Though prosecutors may not be able to land convictions, the treatment that led to Gray's death are hardly new or unfamiliar. There's even a name for it—the "nickel ride"—where police deliberately place a suspect in restraints in a vehicle but don't secure him with seat belts, resulting in him getting bounced around and injured during a lengthy drive around the city.
That it's difficult to prove deliberate intent in such a case is likely exactly why nickel rides happen. The likely outcome here is more tweaking of police policies to try to manage police conduct when securing prisoners in vehicles. But as Ed Krayewski has noted, Baltimore's use of force policies leave much to the discretion of police officers, and it's very clear that the discretion of officers behaving "reasonably" played a major role in the officers' defense. There is a cottage industry in making pretty much any behavior by a police officer seem "reasonable" simply by arguing the officer was concerned for his own safety.
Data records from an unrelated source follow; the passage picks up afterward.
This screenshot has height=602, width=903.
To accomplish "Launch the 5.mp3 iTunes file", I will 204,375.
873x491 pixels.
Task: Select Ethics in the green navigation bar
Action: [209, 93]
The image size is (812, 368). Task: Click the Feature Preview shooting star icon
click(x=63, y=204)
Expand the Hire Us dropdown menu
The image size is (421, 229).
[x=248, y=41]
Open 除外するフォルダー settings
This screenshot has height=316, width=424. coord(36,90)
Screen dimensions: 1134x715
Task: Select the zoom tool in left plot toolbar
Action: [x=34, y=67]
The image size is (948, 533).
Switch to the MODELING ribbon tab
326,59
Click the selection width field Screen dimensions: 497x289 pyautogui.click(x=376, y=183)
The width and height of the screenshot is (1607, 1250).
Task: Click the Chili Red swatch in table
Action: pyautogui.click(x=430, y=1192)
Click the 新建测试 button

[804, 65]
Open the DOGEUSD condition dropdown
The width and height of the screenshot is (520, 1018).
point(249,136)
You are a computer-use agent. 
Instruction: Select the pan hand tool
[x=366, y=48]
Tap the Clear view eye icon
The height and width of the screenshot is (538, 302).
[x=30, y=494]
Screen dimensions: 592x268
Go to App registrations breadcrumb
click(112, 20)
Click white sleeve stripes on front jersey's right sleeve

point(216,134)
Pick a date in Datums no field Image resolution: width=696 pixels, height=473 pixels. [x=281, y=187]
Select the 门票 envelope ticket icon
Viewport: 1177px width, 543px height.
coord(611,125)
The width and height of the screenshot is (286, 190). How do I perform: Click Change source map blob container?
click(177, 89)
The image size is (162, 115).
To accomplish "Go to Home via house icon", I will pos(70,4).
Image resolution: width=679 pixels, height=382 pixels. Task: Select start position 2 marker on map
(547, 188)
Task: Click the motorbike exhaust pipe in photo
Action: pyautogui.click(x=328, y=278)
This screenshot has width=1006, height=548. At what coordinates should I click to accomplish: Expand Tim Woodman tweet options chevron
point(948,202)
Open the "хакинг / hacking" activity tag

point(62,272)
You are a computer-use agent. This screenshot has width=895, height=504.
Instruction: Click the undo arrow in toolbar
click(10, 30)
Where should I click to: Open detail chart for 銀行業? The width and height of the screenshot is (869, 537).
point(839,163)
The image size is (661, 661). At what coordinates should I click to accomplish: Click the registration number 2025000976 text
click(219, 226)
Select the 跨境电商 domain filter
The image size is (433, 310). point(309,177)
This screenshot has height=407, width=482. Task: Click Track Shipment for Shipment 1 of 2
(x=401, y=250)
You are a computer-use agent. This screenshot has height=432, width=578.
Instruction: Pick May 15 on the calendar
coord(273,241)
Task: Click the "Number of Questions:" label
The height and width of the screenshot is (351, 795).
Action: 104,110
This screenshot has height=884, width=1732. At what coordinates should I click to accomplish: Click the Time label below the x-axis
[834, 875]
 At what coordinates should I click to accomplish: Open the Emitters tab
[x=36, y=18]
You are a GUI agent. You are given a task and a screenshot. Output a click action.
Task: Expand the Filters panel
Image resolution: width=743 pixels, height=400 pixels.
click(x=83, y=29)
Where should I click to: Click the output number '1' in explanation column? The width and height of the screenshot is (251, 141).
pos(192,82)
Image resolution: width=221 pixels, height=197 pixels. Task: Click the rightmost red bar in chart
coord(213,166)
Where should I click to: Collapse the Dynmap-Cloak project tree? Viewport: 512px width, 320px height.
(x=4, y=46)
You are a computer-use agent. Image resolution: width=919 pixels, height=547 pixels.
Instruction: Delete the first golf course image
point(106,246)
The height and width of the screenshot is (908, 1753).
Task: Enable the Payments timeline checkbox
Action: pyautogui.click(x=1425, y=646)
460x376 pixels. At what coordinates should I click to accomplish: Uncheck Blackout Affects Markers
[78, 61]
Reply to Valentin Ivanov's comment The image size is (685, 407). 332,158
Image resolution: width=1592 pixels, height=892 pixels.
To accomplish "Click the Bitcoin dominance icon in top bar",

Police abuse and now targeted violence against police officers have heightened the most useless parts of this argument—who is more of a victim of this dynamic and who is really the racist and the current level of extremely vicious identity politics. The debate then gets pulled away from a discussion of how much urban policing is really about centralized planning that puts officers in the position of not just fighting crime with identifiable victims, but enforcing regulatory policies designed to raise tax revenue or eliminate behaviors city leaders (and those who influenced them) find distasteful. And in this particular case, the tone of the argument also pulls away from reforms that would end or at least diminish the role of public safety unions in keeping bad police officers form being removed from the force. It may be a reasonable—albeit disappointing—outcome that prosecutors are unable to prove that the recklessness that led to Gray's death rises to criminal intent. That doesn't mean that the city should be unable to get rid of officers who are shown to engage in behavior that endangers the public.